* PROBLEM REQUIREMENTS
If a line of the records contains the word "agent", list it.

[Stored items from a collection]
==================================================
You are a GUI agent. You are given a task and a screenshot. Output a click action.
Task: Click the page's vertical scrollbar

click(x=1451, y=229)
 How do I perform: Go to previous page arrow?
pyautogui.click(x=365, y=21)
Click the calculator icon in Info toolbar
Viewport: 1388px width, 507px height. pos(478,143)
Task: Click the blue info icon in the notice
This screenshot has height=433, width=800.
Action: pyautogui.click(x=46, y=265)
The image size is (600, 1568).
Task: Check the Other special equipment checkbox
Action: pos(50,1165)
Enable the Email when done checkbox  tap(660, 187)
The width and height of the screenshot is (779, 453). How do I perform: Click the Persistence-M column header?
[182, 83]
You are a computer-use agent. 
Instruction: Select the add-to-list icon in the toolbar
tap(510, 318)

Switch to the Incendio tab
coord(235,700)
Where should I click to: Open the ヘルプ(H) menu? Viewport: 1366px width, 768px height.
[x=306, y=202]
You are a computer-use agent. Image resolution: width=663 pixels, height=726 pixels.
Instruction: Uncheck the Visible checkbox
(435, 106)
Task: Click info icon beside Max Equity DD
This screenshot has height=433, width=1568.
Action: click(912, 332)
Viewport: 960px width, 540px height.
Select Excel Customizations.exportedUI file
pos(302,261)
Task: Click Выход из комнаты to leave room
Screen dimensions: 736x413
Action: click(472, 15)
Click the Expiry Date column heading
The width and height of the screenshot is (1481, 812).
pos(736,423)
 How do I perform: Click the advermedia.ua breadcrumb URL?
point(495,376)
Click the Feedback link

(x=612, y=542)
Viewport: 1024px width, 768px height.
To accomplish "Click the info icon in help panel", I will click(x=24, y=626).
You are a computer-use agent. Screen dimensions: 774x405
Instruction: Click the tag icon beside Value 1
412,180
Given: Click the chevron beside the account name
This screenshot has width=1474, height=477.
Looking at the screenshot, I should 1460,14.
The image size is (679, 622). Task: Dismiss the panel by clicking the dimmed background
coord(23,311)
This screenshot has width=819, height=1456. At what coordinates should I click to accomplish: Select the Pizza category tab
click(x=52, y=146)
==================================================
* ANSWER FOR THE TASK
You are a GUI agent. You are given a task and a screenshot. Output a click action.
You are a computer-use agent. 
You are a computer-use agent. Image resolution: width=663 pixels, height=726 pixels.
You are a computer-use agent. Screen dimensions: 774x405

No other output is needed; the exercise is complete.